What they’re doing here is attempting to make an analogy between Paley’s watch and the biological functions that occur within the cell — many of which are being studied but are not yet fully understood. With those knowledge “gaps” firmly in hand, they claim — and it’s a truly primitive claim — that their magical designer is the only logical explanation. Here are some excerpts, with bold font added by us:
A primary criticism of William Paley’s “watchmaker argument” for a designer is that organisms are vastly different from man-made machines. What then should we say about ongoing discoveries of mechanisms in living cells that not only keep time, but do it more elegantly than anything man has invented?
What should they say? They’ll say what they always say: The designer did it. But first they try to claim that they’re not making the same old argument that Paley did. Of course they obviously are, but they say they’re not. Here it comes:
It is commonly assumed that David Hume and Charles Darwin demolished Paley’s watchmaker argument. Intuitively appealing as it was, the idea that a “watch demands a watchmaker” is fatally flawed, or so 20th-century students were taught.
They’re distorting the whole thing. A watch does indeed demand a watchmaker, but that doesn’t mean a biosphere demands a biosphere-maker. Let’s keep reading:
Darwin, by contrast, provided a mechanism, uniting contingency with natural law, that could produce complex design without a designer. This rendered Paley’s watchmaker superfluous.
Yes, that’s right. But the Discoveroids can’t let Paley go. Let’s read on:
Nevertheless, Paley’s pithy story of finding a watch on a heath retains its quaint appeal. Paley’s watch is intuitively compelling to the non-scientist and understandable by children. It appears to comport with everyday experience. Darwinism, by comparison, is abstruse, requiring lengthy explication, as if its proponents need to explain away the obvious. That alone doesn’t make it wrong, just rhetorically more challenging; Darwinians are stuck in the role of Groucho Marx, “Who are you going to believe, me or your own eyes?”
Actually, it’s creationists who are always playing the role of Groucho, as they endlessly deny that there is any evidence supporting the theory of evolution. The Discoveroids modify that crude methodology slightly, by admitting that some evidence for evolution exists, but it’s inadequate, and their magical designer — blessed be he! — is a superior explanation.
Having glossed over the flaws in Paley’s argument, they now revive ol’ Paley by claiming that they’ve found a new kind of “watch” that actually justifies his discredited argument. Observe:
Meanwhile, however, new discoveries are conjuring up the ghost of Paley once again, suggesting his argument never really died. These discoveries involve biological clocks. That’s right: clocks.
We’re going to completely skip their awe-struck description of these biological mechanisms. All that you need to understand is that they’re substituting newly-discovered phenomena for Paley’s wheels and springs. Otherwise, there’s nothing new here. This is one of their powerful points:
Consider, for instance, if Paley had found a frog on a heath instead of a watch. Examining it with the tools of 21st-century biology, suppose he observed that it had structures, mechanisms, feedback loops, circuits, cogs and gears all related to timekeeping. Would this not undercut his critics’ assertions that living organisms differ substantially from machinery?

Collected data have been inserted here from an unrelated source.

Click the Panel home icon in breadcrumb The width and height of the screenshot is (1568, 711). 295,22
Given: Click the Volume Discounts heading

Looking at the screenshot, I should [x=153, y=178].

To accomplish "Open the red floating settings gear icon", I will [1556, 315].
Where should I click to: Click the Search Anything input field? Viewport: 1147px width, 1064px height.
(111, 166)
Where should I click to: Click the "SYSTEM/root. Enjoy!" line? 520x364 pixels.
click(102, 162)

There’s a bit more to criticize about Paley’s original argument than the obvious distinction between a mechanism and an organism, but you already know that. If not, see David Hume’s rebuttal. And there’s more to the Discoveroids’ claim that Paley’s analogy now is stronger than ever — but it’s more of the same. Nevertheless, you may as well click over there and check it out, as we expect to be seeing more of this in the future. As we’ve said before, it’s all they’ve got.